About Pokey LaFarge
Pokey LaFarge June 26, 1983) is an American musician and singer-songwriter.
LaFarge was born Andrew Heissler in Bloomington, Illinois. The nickname "Pokey" was coined by his mother, who would scold him to hurry when he was a child.
LaFarge took an interest in history and literature during his childhood, and was greatly influenced by his grandfathers. One was a member of the St. Louis Banjo Club who gave him his first guitar and tenor banjo. The other, an amateur historian, taught him about the American Civil War and World War II.
In his early teens, he discovered an appreciation for older blues musicians like Skip James, Robert Wilkins, and Sleepy John Estes. After hearing Bill Monroe at age 16, LaFarge traded the guitar his grandfather had given him for a mandolin.
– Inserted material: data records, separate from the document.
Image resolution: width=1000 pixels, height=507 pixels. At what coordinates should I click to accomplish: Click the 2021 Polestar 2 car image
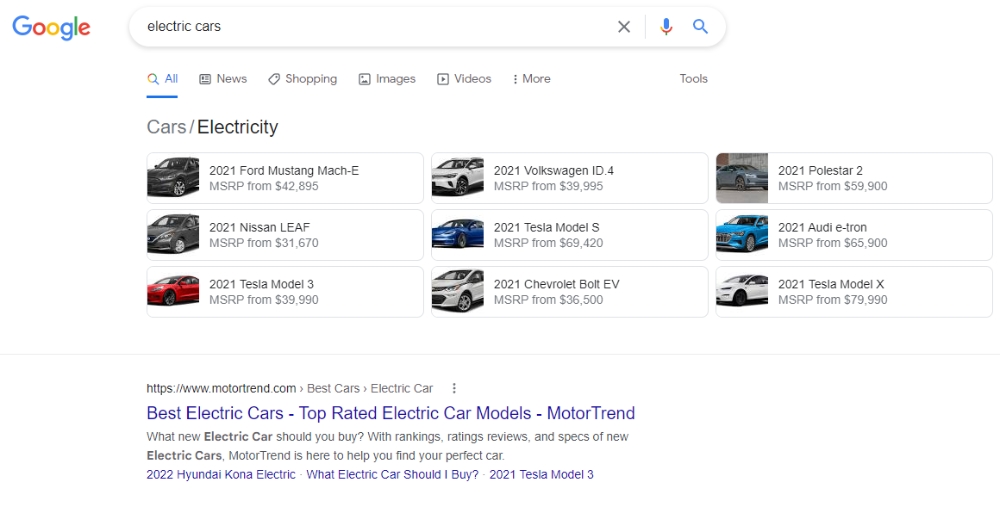[x=742, y=178]
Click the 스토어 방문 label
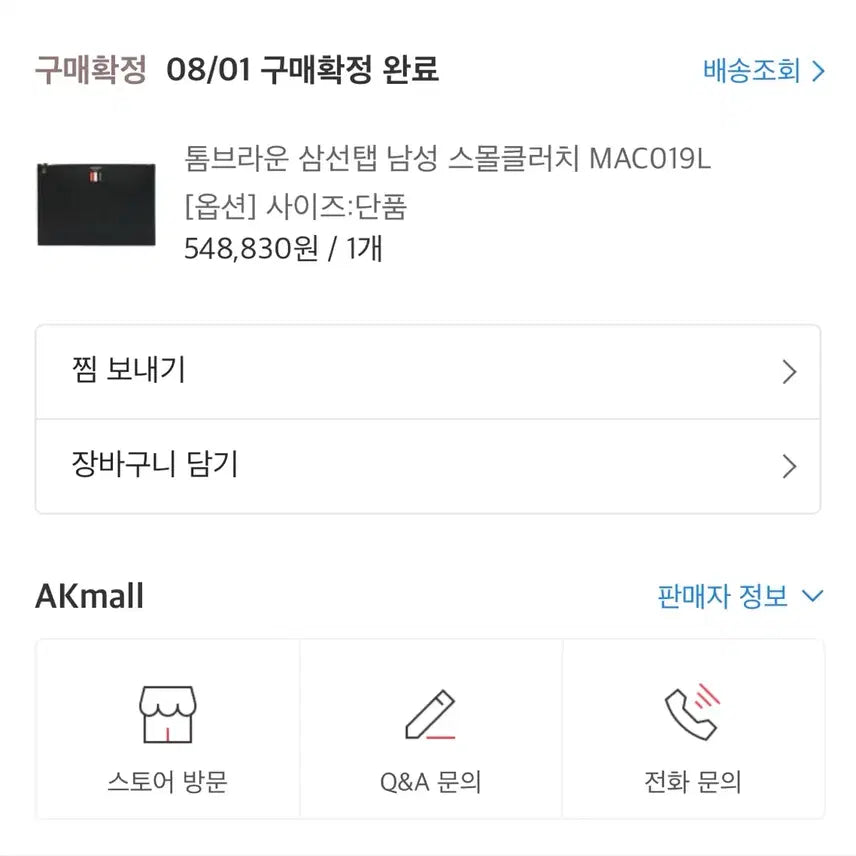The width and height of the screenshot is (856, 856). coord(167,781)
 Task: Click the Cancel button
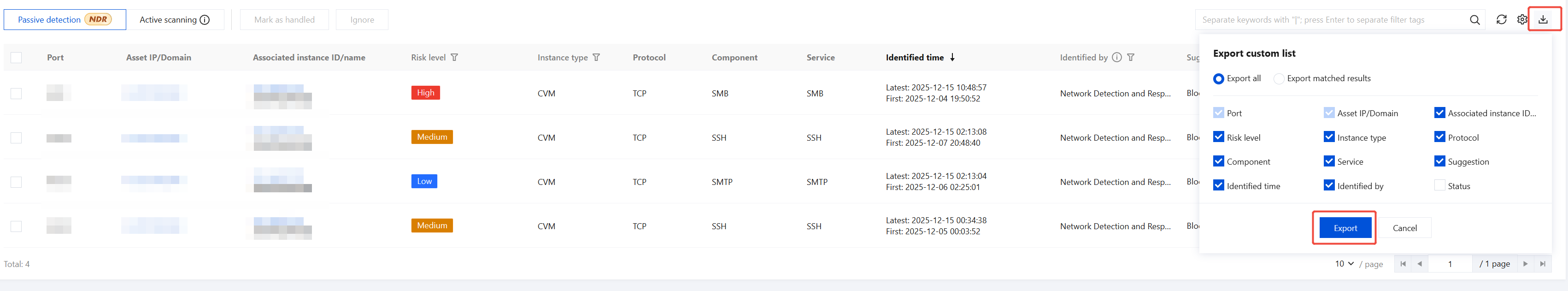click(1405, 228)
He adopted the name "Pokey LaFarge" because it sounded like what he was looking for musically during the time he was moving around the country. After graduating from University High School in 2001, at the age of seventeen he hitchhiked to the west coast and earned a living as a busker on streets, sidewalks, and pedestrian malls. He met Ryan Koenig and Joey Glynn of the St. Louis band The Rum Drum Ramblers while he was playing on a street in Asheville, North Carolina. Koenig and Glynn began playing with LaFarge in 2008, and the addition of Adam Hoskins in 2009 resulted in the formation of the South City Three.
LaFarge independently released his first album, Marmalade, in 2006. During the same year, he toured with The Hackensaw Boys. His second solo album, Beat, Move & Shake, was released in 2008 by Big Muddy Records.
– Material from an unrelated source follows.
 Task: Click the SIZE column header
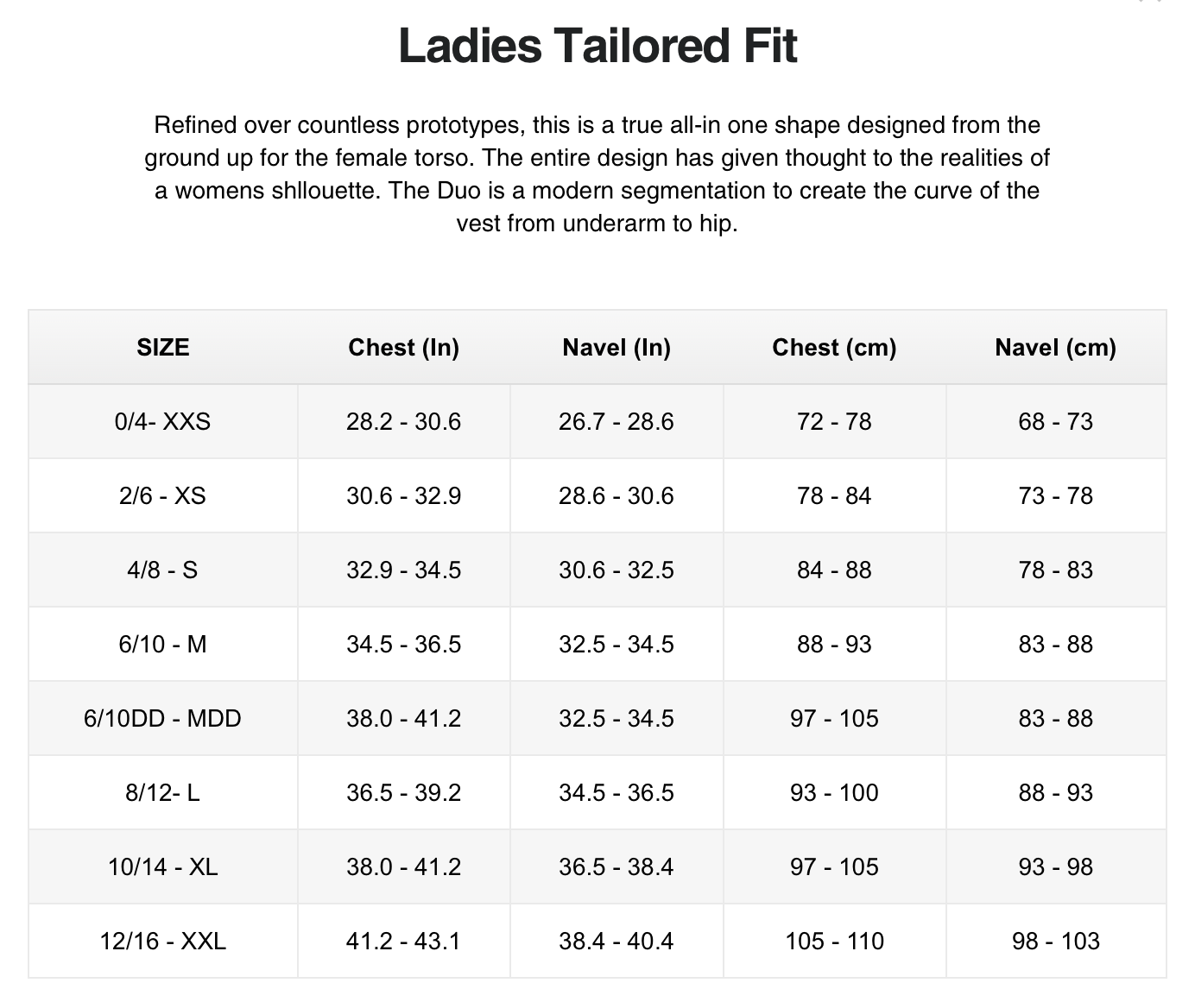(x=162, y=347)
Riverboat Soul, the first album with The South City Three, was recorded in July 2009 at the Nashville studio of producer Phil Harris using vintage instruments and electronics. It was released in 2010 by Free Dirt Records and won the Independent Music Award for Best Americana Album. The group's second album, Middle of Everywhere, won the same award in 2011. The band released Chittlin' Cookin' Time in Cheatham County produced by Jack White for his label Third Man Records. White asked the band to collaborate with him on the song "I Guess I Should Go to Sleep" for his album Blunderbuss, followed by opening for him on tour.